Потом автобус уже ехал по тем местам, где не было снега, и казалось, что там вообще никогда ничего не происходит. Какое-то время спустя и тут пошел снег, более мягкий, крупными хлопьями. Исчезли горы с их сыпучими склонами, и осталась только ближайшая пустошь, которую еще как-то можно было различить, да отдельные группы буйволов, которые выпускали пар из ноздрей и пощипывали желтоватые кончики травы; от медленно катящихся машин, которые, казалось, были в пути по какому-то особому случаю, разлетались во все стороны белые фонтаны, а из-под задних колес выскакивали на дорогу грязные комья снега. На обычно безлюдной трассе стали появляться отдельные фигуры бегунов, и Зоргер представил себе в результате, что это те, которые тренируются на случай мировой войны.
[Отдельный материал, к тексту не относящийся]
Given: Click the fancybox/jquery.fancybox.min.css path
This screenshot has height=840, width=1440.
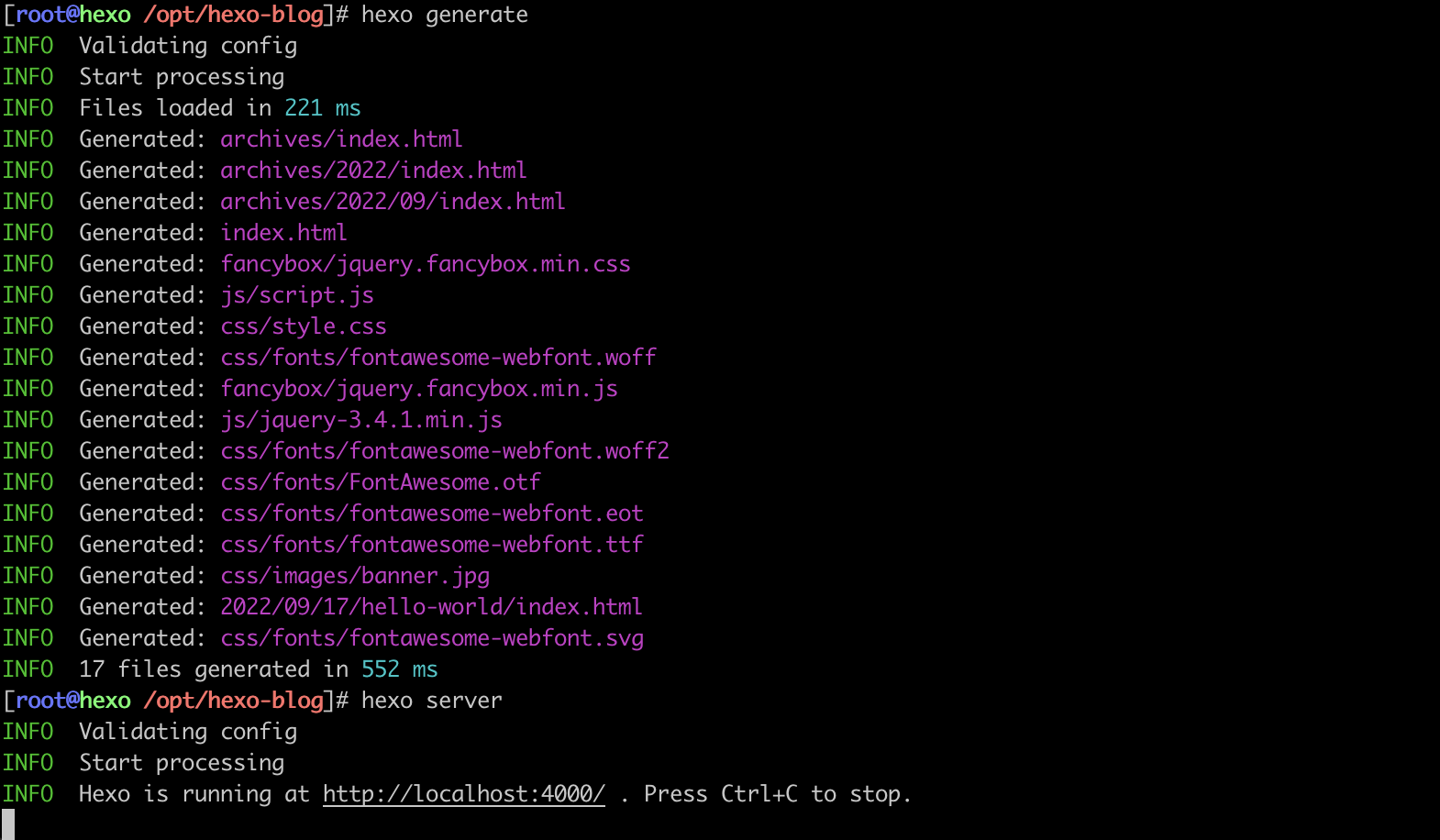Looking at the screenshot, I should click(x=425, y=264).
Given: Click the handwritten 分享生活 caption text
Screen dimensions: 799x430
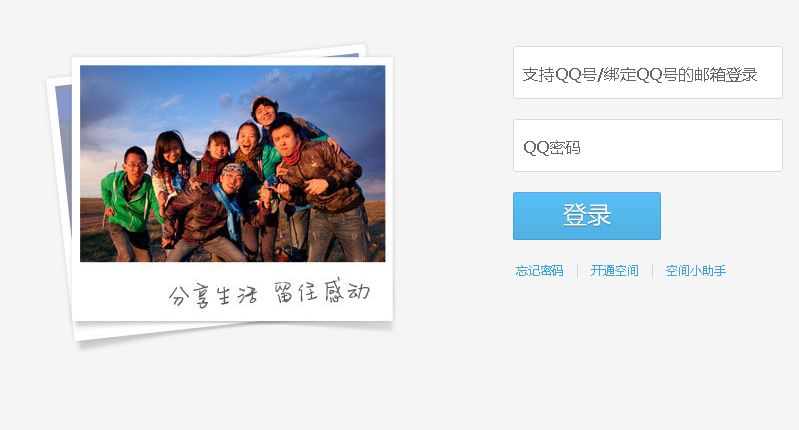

Лепешки снега лежали и на полу в лифте гостиницы. Гостиница была построена по типу европейских пансионов в Альпах – с деревянным балконом, расписными наличниками и солнечными часами. У себя в комнате, стены которой были обшиты деревом, а там внизу огоньки в долине, Зоргер начал читать газету с затейливым заголовком, составленным из букв с прочерченными линиями горных вершин. Пролистывая страницы, он сразу увидел имя своего школьного приятеля. Посмотрел: это была страница с короткими некрологами. Машинально он стал читать другие имена и услышал, как засвистел душ.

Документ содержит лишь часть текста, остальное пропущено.